• [Prompt]: Copy the part of the entries that opens with the line containing "Where should I click to: Click the thermometer" and closes with the line containing "click(65, 248)", keeping every character unchanged.

(Entries showing where items appear)

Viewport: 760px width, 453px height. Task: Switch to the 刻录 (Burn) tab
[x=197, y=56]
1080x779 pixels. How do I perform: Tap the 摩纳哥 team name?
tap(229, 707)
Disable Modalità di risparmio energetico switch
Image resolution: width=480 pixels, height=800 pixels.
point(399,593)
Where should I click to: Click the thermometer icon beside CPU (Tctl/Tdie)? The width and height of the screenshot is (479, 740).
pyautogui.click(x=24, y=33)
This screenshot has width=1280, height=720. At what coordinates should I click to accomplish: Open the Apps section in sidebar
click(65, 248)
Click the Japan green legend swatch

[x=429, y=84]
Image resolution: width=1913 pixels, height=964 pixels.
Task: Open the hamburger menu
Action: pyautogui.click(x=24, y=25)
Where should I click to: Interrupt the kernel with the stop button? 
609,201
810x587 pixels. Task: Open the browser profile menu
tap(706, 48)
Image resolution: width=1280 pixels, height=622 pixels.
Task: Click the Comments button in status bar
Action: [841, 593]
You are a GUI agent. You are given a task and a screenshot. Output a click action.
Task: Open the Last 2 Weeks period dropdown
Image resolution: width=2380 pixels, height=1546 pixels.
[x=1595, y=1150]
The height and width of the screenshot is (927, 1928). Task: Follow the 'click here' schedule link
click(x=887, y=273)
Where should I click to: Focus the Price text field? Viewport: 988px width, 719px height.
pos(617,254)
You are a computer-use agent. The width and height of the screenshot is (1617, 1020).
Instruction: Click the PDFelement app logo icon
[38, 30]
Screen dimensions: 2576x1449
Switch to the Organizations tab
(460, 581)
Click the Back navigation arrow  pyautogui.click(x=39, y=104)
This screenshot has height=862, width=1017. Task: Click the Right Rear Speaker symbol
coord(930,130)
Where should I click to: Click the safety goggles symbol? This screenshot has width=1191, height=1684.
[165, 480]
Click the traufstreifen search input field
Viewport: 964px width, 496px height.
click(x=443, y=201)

• [Output for this task]:
Where should I click to: Click the thermometer icon beside CPU (Tctl/Tdie)? The width and height of the screenshot is (479, 740).
pyautogui.click(x=24, y=33)
This screenshot has width=1280, height=720. At what coordinates should I click to accomplish: Open the Apps section in sidebar
click(65, 248)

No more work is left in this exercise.